Tom Allen Toughens Up!
Note: This review is from 2010
Tom Allen makes me reach for old-fashioned words like debonair and urbane. Blessed with crystalline enunciation and velvety, vocal warmth, he sounds as though he was born at the BBC when programmes were made only in black and white.
Slight of build and deceptively gentle in manner, he exercises plenty of teasing charm with the audience getting them to open up before he talks about matters that people shouldn’t talk about: social embarrassment, confrontations lost, failed good deeds and advances unreciprocated.
His apparently fragility becomes his strength as he pads through a tough world, which in Tom’s mind means taking on people with guttural voices who drop their aitches. This isn’t snobbery or condescension; he’s showing an appreciation of almost Dickensian archetypes, which the audience immediately tune into.
He has Ronnie Corbett’s genius for digression within a story and Victoria Wood’s ear for hilariously mundane comments and platitudes and the sheer music of words. He doesn’t ‘do’ characters as such, apart from giving his poor mum the voice and demeanour of an Ealing Comedy hod-carrier, but his vivid narration of social situations - a malfunctioning train lavatory, the office birthday card ritual, the impatient commuter crush, a funeral tea and more – conjure up such brilliant word pictures, crammed with eccentrics that it feels as though there have been far more people across the stage.

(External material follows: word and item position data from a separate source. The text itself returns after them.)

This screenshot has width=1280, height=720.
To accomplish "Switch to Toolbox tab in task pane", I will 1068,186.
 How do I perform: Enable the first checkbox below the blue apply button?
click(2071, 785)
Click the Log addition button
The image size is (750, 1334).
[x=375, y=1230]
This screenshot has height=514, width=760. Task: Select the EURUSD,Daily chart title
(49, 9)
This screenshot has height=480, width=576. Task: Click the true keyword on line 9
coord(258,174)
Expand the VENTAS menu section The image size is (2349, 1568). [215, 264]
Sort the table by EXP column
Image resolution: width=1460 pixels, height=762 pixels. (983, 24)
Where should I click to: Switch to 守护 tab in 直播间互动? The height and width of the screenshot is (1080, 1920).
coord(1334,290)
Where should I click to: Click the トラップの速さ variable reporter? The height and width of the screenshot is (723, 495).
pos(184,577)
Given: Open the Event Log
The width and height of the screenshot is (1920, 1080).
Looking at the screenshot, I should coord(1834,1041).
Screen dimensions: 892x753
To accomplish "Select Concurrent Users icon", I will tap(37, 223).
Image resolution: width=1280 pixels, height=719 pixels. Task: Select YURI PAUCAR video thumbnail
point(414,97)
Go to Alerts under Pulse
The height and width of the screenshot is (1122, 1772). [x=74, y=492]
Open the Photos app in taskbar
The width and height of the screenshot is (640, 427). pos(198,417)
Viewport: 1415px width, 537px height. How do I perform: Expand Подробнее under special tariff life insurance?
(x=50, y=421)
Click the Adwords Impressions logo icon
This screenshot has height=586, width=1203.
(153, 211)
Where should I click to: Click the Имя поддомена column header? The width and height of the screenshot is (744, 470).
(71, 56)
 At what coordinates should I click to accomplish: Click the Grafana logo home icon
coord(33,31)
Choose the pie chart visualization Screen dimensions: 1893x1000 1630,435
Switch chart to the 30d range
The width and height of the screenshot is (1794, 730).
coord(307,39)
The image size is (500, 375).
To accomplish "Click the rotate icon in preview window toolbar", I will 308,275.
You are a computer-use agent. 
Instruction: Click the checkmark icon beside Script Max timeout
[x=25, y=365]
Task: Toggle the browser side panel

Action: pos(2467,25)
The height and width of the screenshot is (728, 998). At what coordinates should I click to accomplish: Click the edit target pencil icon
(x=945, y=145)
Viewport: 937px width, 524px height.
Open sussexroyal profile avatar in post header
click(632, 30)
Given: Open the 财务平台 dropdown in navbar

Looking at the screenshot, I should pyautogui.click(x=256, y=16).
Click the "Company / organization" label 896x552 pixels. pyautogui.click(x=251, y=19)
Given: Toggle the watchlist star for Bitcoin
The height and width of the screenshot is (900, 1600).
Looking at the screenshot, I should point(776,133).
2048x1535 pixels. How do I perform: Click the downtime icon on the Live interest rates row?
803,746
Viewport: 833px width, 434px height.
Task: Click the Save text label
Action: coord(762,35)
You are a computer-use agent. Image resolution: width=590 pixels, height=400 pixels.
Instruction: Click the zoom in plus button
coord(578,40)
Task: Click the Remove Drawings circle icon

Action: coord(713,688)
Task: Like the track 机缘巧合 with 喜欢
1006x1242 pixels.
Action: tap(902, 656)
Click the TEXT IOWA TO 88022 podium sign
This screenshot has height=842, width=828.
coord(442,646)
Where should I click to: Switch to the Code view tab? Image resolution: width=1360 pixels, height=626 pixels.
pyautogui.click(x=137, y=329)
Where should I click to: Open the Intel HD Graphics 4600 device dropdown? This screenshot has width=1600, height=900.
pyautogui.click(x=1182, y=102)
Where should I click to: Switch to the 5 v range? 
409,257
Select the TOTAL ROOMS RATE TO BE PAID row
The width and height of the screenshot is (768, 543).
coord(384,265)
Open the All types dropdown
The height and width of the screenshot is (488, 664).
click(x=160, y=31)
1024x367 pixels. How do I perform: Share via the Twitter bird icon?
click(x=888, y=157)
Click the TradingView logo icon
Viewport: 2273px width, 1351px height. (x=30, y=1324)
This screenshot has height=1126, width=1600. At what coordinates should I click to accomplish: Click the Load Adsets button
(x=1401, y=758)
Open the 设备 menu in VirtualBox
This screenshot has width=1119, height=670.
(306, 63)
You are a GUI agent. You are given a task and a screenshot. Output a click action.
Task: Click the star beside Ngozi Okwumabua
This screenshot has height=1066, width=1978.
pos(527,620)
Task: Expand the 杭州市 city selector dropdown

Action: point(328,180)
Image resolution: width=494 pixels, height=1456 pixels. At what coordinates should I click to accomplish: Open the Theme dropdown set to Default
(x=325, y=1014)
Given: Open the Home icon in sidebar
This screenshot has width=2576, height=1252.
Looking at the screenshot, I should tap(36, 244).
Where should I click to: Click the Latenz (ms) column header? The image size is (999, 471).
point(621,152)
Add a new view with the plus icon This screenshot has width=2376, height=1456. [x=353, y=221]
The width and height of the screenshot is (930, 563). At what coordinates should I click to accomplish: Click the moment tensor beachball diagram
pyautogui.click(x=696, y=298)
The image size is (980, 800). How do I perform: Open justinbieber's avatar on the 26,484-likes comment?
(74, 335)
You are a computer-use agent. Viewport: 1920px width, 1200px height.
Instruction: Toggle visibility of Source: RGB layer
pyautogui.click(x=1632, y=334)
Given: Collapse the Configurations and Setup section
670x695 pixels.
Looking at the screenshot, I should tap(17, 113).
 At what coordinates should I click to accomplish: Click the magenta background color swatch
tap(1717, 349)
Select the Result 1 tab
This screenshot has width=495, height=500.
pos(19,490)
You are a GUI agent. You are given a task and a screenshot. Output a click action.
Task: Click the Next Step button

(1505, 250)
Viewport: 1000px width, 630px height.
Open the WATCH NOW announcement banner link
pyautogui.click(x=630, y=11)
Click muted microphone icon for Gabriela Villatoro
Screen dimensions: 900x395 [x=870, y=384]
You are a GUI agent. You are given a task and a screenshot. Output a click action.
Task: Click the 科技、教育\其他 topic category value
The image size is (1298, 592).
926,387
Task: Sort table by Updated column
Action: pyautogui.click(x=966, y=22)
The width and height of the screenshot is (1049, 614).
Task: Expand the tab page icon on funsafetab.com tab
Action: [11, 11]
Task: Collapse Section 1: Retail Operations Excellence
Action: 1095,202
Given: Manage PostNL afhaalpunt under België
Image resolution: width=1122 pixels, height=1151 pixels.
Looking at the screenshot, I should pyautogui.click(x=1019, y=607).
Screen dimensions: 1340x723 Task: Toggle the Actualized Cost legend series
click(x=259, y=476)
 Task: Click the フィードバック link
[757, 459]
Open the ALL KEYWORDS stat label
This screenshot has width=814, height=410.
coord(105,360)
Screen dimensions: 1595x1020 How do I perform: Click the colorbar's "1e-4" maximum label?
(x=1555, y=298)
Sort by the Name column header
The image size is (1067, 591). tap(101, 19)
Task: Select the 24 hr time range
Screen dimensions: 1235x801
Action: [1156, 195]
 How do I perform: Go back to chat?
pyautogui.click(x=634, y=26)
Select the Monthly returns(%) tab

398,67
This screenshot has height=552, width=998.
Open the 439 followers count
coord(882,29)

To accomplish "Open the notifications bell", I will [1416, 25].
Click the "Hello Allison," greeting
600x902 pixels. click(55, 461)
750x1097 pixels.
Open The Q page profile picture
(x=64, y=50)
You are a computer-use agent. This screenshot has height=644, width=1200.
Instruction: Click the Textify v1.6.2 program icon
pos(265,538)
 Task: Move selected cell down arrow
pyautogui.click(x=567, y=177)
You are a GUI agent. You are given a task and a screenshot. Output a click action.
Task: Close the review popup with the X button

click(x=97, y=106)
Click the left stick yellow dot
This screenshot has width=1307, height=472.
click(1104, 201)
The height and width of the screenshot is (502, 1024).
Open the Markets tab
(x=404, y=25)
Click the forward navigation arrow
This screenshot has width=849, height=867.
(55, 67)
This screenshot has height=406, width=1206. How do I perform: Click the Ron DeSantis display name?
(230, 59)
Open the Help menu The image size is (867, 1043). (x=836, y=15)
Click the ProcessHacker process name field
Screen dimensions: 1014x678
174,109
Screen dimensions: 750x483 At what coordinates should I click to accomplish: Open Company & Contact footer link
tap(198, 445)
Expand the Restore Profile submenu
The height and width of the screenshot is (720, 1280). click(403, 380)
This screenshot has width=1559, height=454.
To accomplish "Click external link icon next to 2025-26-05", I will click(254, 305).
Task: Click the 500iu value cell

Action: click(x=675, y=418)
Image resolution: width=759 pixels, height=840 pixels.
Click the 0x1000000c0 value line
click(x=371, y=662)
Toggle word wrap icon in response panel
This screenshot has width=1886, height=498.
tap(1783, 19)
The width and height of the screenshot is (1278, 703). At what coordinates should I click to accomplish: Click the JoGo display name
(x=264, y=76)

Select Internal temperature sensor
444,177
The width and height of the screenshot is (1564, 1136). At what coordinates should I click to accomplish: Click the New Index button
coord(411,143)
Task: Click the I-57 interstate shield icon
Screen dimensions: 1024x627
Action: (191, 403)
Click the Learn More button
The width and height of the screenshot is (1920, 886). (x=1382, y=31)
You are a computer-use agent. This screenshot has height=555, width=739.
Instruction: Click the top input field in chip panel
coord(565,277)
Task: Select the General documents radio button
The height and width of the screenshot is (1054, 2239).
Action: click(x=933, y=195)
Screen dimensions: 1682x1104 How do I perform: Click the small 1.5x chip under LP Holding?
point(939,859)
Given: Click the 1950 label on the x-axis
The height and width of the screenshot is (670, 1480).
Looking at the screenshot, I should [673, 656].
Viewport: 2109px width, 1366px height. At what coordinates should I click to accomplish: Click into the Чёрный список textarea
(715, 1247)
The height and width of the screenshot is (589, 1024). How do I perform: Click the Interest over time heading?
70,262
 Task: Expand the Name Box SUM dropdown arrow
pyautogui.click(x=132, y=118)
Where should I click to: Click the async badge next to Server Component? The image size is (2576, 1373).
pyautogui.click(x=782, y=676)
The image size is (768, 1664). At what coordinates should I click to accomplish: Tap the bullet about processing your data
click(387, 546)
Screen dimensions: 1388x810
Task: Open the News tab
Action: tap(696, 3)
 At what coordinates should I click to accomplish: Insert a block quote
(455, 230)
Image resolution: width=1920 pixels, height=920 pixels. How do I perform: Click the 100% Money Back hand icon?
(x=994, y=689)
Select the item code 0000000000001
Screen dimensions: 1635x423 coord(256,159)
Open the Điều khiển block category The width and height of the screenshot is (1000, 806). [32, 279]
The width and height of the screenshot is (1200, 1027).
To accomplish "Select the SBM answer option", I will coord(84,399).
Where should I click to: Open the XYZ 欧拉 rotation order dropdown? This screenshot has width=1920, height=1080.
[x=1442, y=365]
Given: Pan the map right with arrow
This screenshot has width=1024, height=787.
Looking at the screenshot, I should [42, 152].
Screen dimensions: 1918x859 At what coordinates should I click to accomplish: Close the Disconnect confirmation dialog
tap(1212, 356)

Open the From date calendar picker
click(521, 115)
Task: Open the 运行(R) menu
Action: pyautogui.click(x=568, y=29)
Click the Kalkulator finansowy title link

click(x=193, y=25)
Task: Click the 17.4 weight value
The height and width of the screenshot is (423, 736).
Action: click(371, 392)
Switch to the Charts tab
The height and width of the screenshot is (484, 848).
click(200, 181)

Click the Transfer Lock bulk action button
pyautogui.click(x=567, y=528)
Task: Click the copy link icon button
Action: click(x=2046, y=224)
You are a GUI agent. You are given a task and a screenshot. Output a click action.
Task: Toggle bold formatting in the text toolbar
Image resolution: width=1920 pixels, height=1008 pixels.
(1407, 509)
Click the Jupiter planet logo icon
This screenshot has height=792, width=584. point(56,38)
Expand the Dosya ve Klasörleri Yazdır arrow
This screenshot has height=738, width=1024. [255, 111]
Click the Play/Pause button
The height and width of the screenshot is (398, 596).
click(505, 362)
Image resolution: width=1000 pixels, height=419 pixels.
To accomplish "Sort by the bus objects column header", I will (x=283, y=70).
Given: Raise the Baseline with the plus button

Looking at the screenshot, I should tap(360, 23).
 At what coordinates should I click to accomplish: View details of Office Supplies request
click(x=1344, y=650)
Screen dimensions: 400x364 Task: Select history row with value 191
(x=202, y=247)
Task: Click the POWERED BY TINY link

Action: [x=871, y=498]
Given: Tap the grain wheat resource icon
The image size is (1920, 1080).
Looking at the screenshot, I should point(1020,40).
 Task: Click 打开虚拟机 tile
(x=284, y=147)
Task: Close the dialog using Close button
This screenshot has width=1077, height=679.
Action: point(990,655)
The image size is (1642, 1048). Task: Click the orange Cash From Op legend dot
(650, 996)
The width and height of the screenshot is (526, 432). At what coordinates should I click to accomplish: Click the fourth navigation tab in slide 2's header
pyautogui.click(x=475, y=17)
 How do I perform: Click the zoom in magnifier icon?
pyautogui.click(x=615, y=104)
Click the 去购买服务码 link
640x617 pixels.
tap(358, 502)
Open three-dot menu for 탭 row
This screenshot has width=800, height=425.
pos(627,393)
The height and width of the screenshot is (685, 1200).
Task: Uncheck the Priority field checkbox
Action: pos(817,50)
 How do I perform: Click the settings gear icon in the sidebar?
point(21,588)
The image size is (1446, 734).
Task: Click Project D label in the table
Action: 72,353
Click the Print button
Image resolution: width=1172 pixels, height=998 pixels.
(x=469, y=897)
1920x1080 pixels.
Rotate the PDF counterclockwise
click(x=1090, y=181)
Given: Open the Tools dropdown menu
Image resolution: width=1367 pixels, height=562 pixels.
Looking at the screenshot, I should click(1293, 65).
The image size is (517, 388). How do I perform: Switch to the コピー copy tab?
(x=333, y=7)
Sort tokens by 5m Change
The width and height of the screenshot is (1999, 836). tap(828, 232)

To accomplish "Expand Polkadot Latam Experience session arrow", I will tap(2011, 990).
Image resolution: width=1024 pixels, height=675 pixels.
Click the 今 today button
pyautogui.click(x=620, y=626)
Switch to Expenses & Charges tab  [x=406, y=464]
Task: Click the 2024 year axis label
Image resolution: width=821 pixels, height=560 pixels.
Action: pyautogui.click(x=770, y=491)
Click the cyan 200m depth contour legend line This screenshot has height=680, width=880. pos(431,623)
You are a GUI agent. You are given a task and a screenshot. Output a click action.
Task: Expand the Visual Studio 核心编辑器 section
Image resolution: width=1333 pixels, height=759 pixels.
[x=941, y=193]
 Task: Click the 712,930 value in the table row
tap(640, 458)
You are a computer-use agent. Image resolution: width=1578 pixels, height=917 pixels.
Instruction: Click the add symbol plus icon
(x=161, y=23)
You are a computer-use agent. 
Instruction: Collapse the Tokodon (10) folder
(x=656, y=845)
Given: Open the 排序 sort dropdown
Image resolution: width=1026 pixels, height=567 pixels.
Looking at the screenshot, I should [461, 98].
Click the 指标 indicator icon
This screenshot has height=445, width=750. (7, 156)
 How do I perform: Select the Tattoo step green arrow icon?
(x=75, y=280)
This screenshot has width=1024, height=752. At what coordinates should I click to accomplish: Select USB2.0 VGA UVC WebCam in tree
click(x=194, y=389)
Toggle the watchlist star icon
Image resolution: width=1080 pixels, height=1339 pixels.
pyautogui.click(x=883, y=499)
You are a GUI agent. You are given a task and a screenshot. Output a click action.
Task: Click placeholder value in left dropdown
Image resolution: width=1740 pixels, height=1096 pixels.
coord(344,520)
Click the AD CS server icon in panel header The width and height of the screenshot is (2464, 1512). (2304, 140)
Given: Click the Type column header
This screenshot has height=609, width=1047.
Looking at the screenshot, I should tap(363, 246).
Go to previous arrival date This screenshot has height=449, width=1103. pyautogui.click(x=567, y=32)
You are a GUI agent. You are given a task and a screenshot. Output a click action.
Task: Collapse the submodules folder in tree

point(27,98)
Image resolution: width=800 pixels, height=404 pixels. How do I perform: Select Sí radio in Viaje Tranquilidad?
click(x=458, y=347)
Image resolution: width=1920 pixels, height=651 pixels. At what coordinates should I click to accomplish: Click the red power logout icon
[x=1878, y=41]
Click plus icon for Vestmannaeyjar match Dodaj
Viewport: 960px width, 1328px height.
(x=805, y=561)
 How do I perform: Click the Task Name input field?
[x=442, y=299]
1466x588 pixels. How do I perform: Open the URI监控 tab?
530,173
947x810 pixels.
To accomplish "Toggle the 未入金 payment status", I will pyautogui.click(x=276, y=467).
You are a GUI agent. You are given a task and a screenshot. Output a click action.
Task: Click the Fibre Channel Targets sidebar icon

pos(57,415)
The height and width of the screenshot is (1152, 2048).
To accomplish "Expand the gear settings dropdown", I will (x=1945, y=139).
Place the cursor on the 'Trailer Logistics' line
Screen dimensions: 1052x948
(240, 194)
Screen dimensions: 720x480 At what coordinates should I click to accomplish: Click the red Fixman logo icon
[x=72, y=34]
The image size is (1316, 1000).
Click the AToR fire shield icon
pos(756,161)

His early meandering chatting with the audience made me wonder why he was wasting time doing compere duty, but he brought together the threads of every conversation and each routine with the consummate skill. This is a show where performance, writing and content are beautifully matched. His storytelling is so delightful you want him to live a long and anecdotally rich life so you can hear him talk about it on television. He’s would be perfect chat show material as a guest or a host.